Il Brasile ha cercato di salvare la faccia sottolineando i risultati più significativi del documento approvato, ribadendo l’intesa tra paesi per proteggere l’area e le richieste finanziarie, focalizzate principalmente su chiedere più soldi al mondo industrializzato e sullo stop a “iniziative protezionistiche” come il regolamento europeo per il bando all’importazione di prodotti e materiali da aree deforestate.
“La cooperazione internazionale è il canale più efficace per sostenere il nostro impegno per ridurre le cause della deforestazione e del degrado forestale”, si legge nella dichiarazione finale. “Condanniamo […] le misure unilaterali che costituiscono un mezzo di discriminazione arbitraria o ingiustificabile o una restrizione dissimulata al commercio internazionale.” Una stoccata diretta all’Unione Europea, assente al vertice (Macron avrebbe dovuto essere presente in rappresentanza della Guyana Francese) per il regolamento entrato in vigore il 29 giugno.
"Non è che il Brasile abbia bisogno di soldi. Non è che la Colombia o il Venezuela abbiano bisogno di soldi. È Madre Natura che ha bisogno di soldi, ha bisogno di finanziamenti, perché lo sviluppo industriale l'ha distrutta negli ultimi 200 anni", ha detto Lula in conferenza stampa. Ma difficilmente riuscirà a convincere i Paesi donatori ad aumentare le risorse per la tutela dell’Amazonia senza un accordo chiaro sullo stop alla deforestazione entro la fine del decennio.

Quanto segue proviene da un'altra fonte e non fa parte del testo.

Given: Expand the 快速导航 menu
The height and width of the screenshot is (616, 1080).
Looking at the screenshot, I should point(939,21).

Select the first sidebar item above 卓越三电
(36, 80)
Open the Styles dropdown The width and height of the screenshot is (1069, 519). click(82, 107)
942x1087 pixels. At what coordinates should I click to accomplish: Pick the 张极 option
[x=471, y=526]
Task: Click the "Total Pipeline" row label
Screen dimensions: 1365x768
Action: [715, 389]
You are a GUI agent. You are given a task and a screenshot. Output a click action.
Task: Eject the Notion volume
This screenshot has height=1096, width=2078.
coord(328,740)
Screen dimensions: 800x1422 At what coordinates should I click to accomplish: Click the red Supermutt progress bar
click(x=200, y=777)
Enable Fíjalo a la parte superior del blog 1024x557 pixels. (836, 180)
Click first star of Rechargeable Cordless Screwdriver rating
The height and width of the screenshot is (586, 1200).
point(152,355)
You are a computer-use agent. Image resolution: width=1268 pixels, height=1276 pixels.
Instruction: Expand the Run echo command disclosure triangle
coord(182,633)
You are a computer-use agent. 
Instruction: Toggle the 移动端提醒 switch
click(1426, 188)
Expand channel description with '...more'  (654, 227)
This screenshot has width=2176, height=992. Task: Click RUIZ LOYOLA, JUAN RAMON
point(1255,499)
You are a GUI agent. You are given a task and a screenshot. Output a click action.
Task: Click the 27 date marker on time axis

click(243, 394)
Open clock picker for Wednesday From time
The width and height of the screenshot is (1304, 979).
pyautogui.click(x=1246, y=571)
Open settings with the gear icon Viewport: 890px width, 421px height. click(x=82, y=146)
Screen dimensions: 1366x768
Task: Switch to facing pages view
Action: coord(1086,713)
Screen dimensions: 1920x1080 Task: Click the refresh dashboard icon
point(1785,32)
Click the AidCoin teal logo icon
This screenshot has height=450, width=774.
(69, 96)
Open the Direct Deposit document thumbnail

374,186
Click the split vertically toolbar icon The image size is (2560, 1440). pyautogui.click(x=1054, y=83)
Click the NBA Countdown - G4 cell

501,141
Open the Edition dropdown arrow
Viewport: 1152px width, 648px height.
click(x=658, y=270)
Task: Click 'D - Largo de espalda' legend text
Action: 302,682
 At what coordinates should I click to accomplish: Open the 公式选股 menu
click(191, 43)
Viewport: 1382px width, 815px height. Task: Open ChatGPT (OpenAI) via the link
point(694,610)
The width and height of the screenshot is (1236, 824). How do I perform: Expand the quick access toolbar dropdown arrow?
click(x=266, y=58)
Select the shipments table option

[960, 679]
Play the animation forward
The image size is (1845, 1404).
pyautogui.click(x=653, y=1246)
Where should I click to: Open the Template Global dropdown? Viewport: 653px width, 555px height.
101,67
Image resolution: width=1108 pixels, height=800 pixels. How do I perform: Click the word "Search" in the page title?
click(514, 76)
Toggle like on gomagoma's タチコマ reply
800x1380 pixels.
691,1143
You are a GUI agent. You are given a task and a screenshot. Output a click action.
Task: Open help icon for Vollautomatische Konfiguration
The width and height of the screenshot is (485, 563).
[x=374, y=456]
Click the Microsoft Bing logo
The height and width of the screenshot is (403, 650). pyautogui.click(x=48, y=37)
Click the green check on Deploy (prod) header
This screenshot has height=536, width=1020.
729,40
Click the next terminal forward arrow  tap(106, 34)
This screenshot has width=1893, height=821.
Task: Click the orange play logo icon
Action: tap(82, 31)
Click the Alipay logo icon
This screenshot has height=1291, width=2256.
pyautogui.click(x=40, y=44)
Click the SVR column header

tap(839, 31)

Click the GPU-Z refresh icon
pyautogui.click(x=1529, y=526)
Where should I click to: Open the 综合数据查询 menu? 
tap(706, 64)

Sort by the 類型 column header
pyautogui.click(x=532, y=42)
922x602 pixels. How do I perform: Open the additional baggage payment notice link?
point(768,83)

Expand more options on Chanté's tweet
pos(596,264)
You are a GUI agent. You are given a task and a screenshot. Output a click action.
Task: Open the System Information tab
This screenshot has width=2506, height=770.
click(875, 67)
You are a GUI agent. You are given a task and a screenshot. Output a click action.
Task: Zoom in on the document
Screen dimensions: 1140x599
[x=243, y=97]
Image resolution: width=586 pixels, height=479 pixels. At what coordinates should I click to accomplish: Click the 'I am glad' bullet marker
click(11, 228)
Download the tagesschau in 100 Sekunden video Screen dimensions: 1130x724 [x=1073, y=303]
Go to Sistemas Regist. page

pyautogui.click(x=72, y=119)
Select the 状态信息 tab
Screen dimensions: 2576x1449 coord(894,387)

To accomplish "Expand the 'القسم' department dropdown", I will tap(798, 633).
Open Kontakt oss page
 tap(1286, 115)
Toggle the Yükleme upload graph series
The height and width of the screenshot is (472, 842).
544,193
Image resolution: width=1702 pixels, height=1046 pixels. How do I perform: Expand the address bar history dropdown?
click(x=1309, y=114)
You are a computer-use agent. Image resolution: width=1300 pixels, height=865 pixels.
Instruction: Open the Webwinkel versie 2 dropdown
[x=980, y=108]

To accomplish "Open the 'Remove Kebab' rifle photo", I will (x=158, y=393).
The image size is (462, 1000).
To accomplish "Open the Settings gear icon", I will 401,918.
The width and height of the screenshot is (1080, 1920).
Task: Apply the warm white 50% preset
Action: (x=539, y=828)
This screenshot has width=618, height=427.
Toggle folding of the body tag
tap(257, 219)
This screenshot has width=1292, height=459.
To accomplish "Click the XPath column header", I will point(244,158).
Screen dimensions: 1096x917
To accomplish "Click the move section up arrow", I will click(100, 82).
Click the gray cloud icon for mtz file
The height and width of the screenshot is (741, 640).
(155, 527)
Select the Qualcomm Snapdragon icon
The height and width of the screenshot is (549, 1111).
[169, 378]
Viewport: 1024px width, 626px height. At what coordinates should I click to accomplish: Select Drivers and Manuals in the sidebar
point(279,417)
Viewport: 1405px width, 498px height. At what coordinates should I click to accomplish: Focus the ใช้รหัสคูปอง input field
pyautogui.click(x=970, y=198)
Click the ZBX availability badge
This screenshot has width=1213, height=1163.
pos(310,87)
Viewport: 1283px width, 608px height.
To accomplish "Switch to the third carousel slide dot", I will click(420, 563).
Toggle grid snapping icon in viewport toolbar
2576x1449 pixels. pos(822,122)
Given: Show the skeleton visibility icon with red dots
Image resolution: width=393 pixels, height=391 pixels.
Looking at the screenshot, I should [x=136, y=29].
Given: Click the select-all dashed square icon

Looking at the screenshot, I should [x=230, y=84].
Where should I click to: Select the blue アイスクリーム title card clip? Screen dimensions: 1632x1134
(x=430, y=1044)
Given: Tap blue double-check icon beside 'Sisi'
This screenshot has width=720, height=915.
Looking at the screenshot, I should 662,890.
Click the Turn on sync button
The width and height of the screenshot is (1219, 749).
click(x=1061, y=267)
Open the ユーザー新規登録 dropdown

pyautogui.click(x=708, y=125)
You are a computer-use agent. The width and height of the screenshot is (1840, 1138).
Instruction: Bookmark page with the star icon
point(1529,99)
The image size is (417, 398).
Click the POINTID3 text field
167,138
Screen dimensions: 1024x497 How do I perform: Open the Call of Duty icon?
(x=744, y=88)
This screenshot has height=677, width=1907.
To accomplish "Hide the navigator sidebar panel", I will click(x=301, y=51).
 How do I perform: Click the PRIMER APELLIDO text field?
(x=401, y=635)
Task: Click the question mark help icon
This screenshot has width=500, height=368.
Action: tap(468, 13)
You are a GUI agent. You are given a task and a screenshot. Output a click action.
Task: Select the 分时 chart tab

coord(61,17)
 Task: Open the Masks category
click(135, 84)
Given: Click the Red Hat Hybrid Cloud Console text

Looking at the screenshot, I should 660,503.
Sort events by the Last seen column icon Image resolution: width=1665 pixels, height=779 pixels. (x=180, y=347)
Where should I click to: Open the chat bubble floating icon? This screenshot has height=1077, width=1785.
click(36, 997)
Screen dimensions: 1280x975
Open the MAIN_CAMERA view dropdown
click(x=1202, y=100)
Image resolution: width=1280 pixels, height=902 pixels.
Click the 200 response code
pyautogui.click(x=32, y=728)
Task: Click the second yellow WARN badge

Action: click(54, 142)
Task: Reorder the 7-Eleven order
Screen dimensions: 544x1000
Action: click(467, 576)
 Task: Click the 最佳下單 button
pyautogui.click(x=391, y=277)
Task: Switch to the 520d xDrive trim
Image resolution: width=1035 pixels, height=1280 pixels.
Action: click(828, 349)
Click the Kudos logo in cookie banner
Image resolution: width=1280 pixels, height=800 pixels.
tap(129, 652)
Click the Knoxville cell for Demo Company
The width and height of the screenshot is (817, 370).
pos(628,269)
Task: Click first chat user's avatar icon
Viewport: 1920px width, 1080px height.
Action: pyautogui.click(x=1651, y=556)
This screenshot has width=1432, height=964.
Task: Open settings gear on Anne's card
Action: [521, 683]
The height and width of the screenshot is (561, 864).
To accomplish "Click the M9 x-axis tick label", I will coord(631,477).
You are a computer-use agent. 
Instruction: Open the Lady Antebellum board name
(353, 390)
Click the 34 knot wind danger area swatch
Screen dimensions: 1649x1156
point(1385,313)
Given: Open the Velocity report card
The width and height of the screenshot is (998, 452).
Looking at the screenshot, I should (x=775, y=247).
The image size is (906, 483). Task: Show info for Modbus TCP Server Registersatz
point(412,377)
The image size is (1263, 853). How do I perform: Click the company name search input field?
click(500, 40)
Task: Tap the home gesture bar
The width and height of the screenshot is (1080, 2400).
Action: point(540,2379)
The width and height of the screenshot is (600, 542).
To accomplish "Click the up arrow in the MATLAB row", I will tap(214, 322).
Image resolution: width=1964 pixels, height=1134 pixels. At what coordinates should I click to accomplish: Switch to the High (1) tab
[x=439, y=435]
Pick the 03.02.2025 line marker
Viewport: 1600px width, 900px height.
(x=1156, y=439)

Il nodo delle esplorazioni di petrolio e gas
Uno dei punti che ha generato contrasti e indebolito il risultato finale del summit è stata l’ambiziosa richiesta del presidente della Colombia, Gustavo Petro, di una moratoria sulle esplorazioni di petrolio e gas in Amazzonia. Proposta respinta senza appello dal Venezuela (primo paese al mondo per riserve petrolifere con oltre 300 miliardi di barili) e dallo stesso Brasile, che controlla il 60% della foresta pluviale e detiene riserve per 11 miliardi di barili, e che non sembra intenzionato a fermare lo sfruttamento delle sue riserve offshore. Petro inoltre ha sollecitato un ripensamento radicale dell'economia globale, chiedendo una strategia in stile "Piano Marshall" in cui il debito dei Paesi in via di sviluppo venga cancellato in cambio di azioni per proteggere il clima.
A uscire sconfitto dal summit di Belém è lo stesso Lula che, nonostante l’accoglienza da star alla COP27 sul clima in Egitto e la promessa di rafforzamento delle agenzie ambientali brasiliane, non ha ancora assunto il ruolo da leader ecologista che movimenti e governi si aspettano da lui. Ora dovrà mostrare concretamente sul terreno la sua capacità di ridurre la deforestazione in Brasile e mostrare al mondo, grazie anche al supporto della sua abile ministra dell’Ambiente, Marina Silva, come realizzare uno sviluppo sostenibile e circolare dell’economia dell’area amazzonica, con o senza il supporto della finanza climatica internazionale.